I have another idea, but won't mention it yet for kiss reasons.

Heavyweight and Precision Router Table


----------



## Ralph Barker (Dec 15, 2008)

The #1217 table combines the concept of the sliding table saw with the router table. Nifty idea, although I question the use of aluminum, since aluminum marks wood badly, unless waxed, anodized, or powder-coated.

The benefit of the sliding table, to me, is that the stock is kept at table level, so there is no loss of potential bit depth-of-cut as there is with a sled. The challenge with the sliding table section is to eliminate the potential for lateral "play" between the sliding section and the bit. 

"Square" is a relative concept on a router table, though. The stock only needs to be square to the direction of travel of the sliding segment of the table in order to ensure that the cut is square to the edges of the stock. The regular fence has nothing to do with this, and could actually introduce other problems when combined with the sliding table segment. 

Note that a sled can be used either against the regular fence, or in a miter track. Again, combining them can create problems, since, when combined, the fence has to be perfectly parallel to the miter track. But, doing so is actually pointless, since the sled is supporting the stock, not the fence. In the #1217 table, the sliding table segment with the stock hold-down replaces the function of the sled.

The video for the hold-down mentions that it can be set to 45°, but doesn't actually show doing so. Otherwise, it appears to use a dual-track guide system, similar to the typical design of a cross-cut sled for a table saw. The combination of descriptions is a little confusing. MLCS really ought to understand how these things work, but it may be that someone in marketing needs to re-take Geometry 101.


----------



## bobj3 (Jan 17, 2006)

Hi

Harry's router table,

I think he has the Triton router table but the older model, you may want to checkout his uploads..

Triton RTS300 Router Table

Triton Tools | Home

=======


----------



## chizdad (Dec 7, 2010)

Something I finally figured out was one the homemade router table I first built. The thicker the top the less chance of variations on depth of cut. I had a tendency to push down on the top as I was pushing a piece pass the cutter causing the top to deflect a bit and thereby causing an unwanted variation in the cutting depth. I then changed out the top to full 1" countertop with formica. I cut out an inlaid area for the router plate and routed out a groove for the aluminum slide. It works great. All of this mounted on an old metal kitchen cabinet. Although it won't win any beauty awards It works great.


----------



## mtnmaniac (Aug 24, 2010)

Thanks for the help guys. I was having a bit of a brain fart when I wrote the questions. I keep forgetting that it's ok to push the piece into the fence and bit, unlike a TS:wacko:

Whatever I end up doing will probably just be a simple mdf table top bolted to a frame, that can then be bolted to a stand, laid across saw horses, etc, etc, and put away flat when done.

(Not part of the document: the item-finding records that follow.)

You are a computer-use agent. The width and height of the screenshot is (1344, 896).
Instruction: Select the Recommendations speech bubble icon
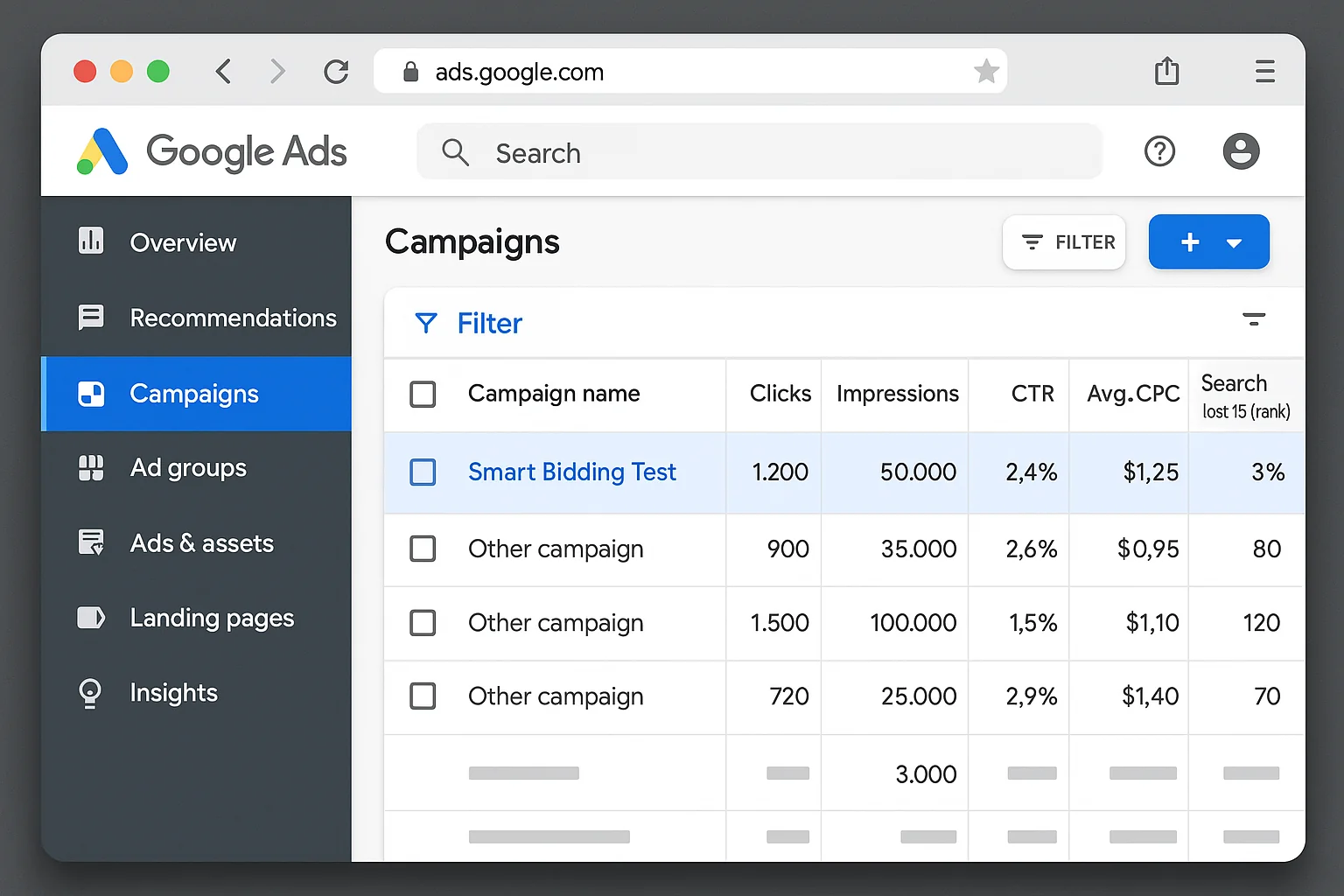tap(91, 318)
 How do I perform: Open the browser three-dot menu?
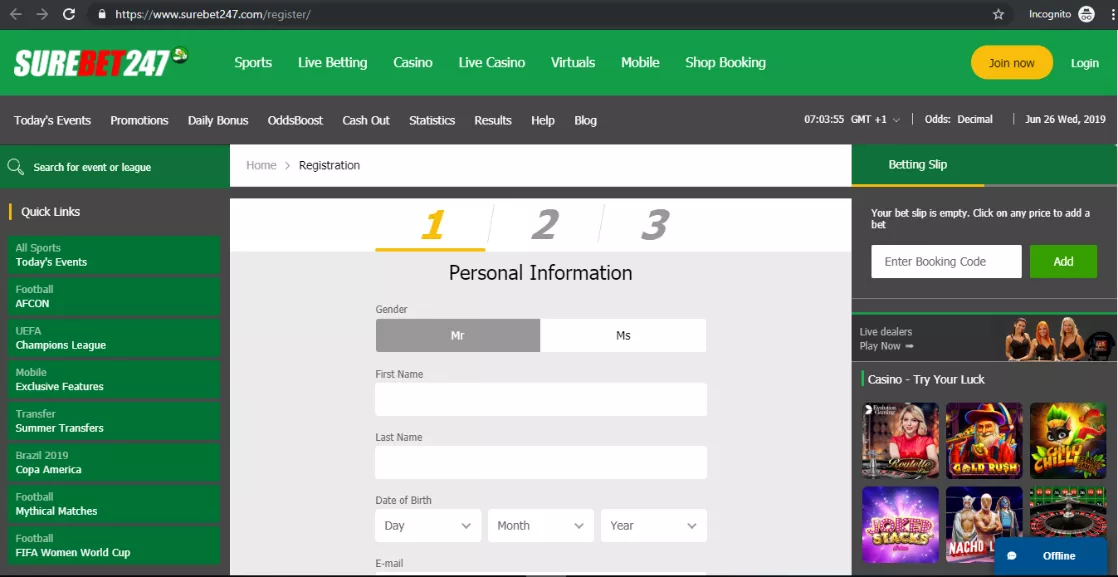pos(1111,15)
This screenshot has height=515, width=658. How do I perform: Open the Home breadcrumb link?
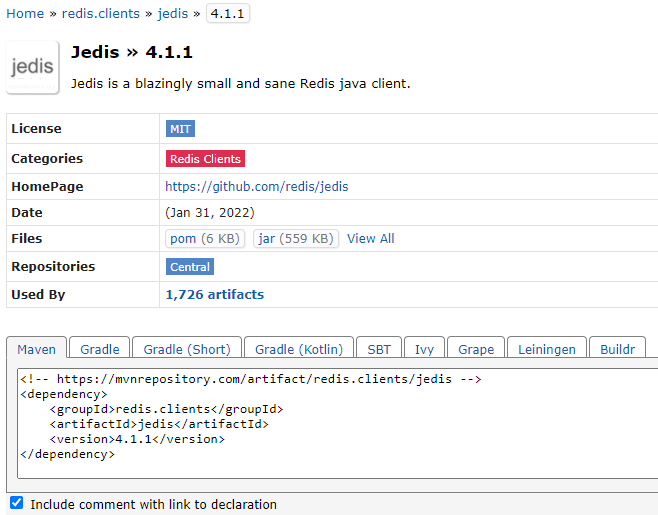pos(25,13)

I saw Harry's setup and I'm liking it. I love the massive tall fence. I like BJ's T&G fence version too. Will that Harbor Freight insert plate support the 13lb Freud, or should I get aluminum?

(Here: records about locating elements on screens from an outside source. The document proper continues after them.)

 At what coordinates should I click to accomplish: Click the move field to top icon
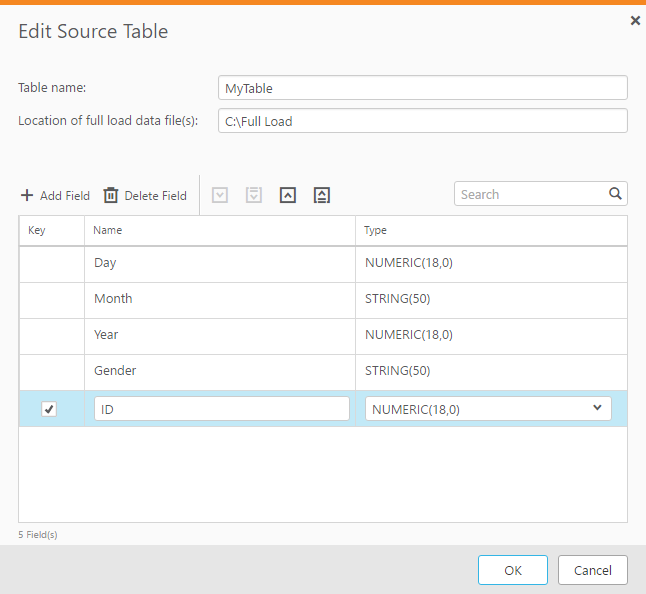321,195
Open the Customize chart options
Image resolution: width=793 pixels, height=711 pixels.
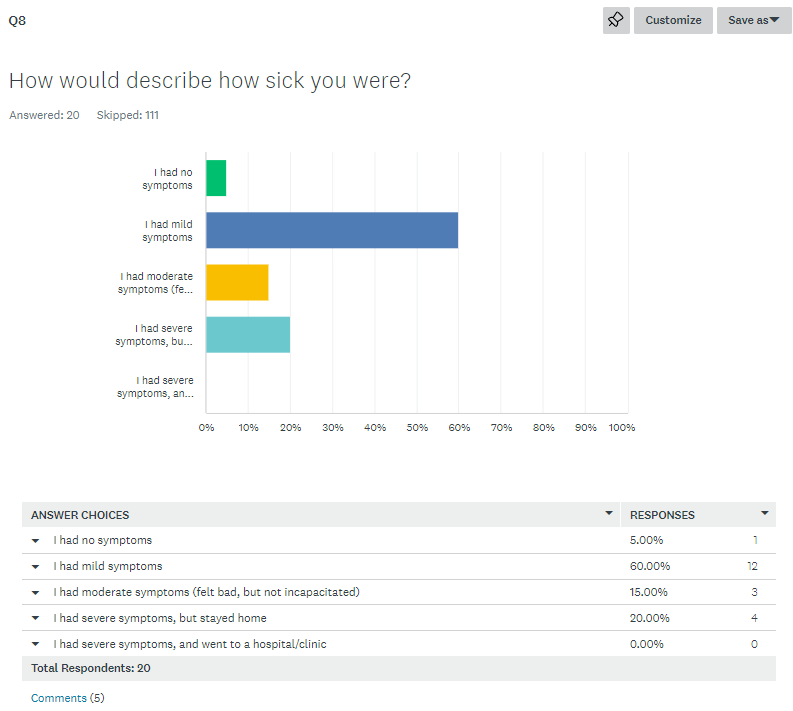(673, 20)
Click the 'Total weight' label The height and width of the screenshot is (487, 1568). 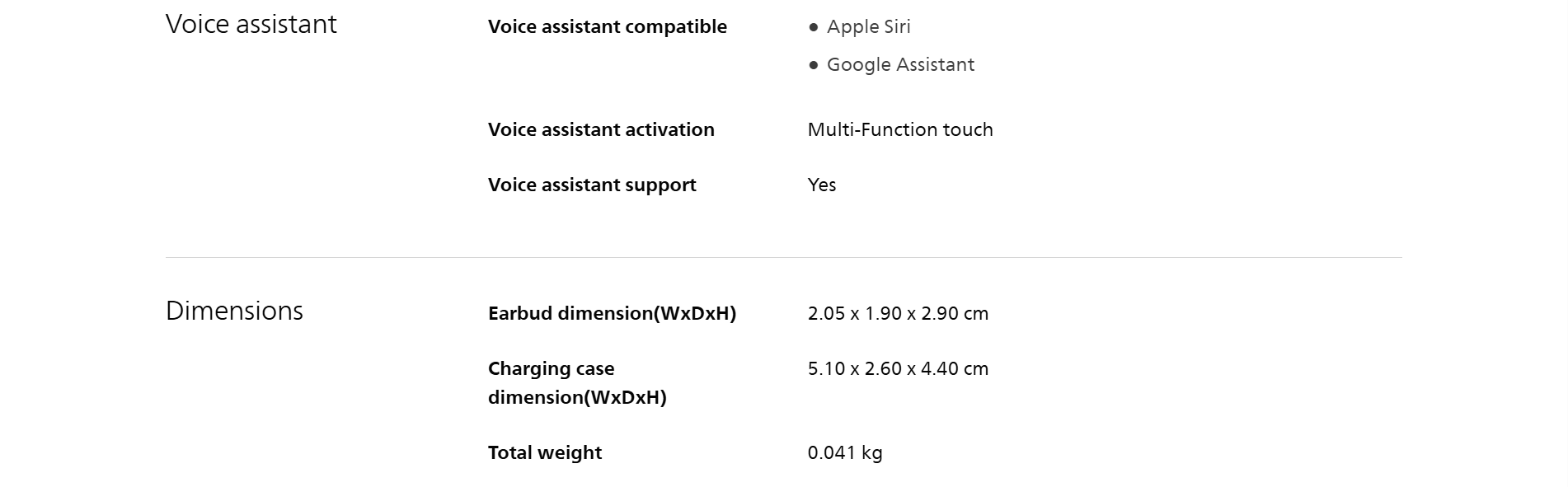point(544,452)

Also, where does one find the laminate for the mdf? Is it just formica? How about the nice vinyl edging too? I'm having a heckuva time. I'd like to mimic the Rockler one, except bigger size and no/different slots.


----------



## bobj3 (Jan 17, 2006)

HI DJ

Most know what I think about the HF plate, it's a great one and it support any router you want to hang from it..it's 3/8" thick and when you bolt the router to it it's a rock , need to think about it just a little bit the screws from the router will do all the work and make it 1" thick you could say., it's almost impossible to get it shag or drop...flat is flat they say..and the HF is unlike many others they sale.

I'm not real big fan of the tall fence, we all need one so why use it for many router jobs, to hang other items on it..etc. etc. but Harry likes that little mouse hole in his.. , I don't think he can spin the big bits on his router table anyway,with out making a sub fence to run them..or use a chip breaker inserts.


===========





mtnmaniac said:


> Thanks for the help guys. I was having a bit of a brain fart when I wrote the questions. I keep forgetting that it's ok to push the piece into the fence and bit, unlike a TS:wacko:
> 
> Whatever I end up doing will probably just be a simple mdf table top bolted to a frame, that can then be bolted to a stand, laid across saw horses, etc, etc, and put away flat when done. I saw Harry's setup and I'm liking it. I love the massive tall fence. I like BJ's T&G fence version too. Will that Harbor Freight insert plate support the 13lb Freud, or should I get aluminum?
> 
> Also, where does one find the laminate for the mdf? Is it just formica? How about the nice vinyl edging too? I'm having a heckuva time. I'd like to mimic the Rockler one, except bigger size and no/different slots.


----------



## mtnmaniac (Aug 24, 2010)

Ok, thanks BJ. Good to know. It's a great price. Now, let's refresh another debate: Contact cement, wood glue, or neither to laminate the 2 layers of mdf for the table? It needs to be most durable- Table's not just gonna sit in one spot since my shop has to be "put away" for vehicles. Any cons to just using 1.5 inch mdf? Less stable?


----------



## bobj3 (Jan 17, 2006)

Hi DJ

I would suggest Contact cement on the MDF.
" laminate " = I would suggest No,many say on both sides I say why,if you use it outside in the rain I would say yes, a good wax job will do the job, with some Johnson pate floor wax...MDF is tuff stuff  if you take a hard look at the router table tops they sale they are covered with laminate not to protect it, but to cover up the junk wood they used to make it, to me putting on laminate is like putting on a band aid so to speak..laminate will mark up easy, with the wax job on MDF you can fix that error quick with one new coat unlike laminate..if you want something that will last, put some 1/4" thick plastic on it for a cover..for a quick test go into the kitchen and drag a sharp tool/jig over the counter you will say WOW , now how do I get that out...without the Boss seeing it 1st. , tell me how many tools you have in your shop with laminate on it....or to say how many table saw do you see with laminate on it, they know it will no stand up very long.I have one work table in the shop with laminate on it and it's mess with all the marks from other tools on it all the time..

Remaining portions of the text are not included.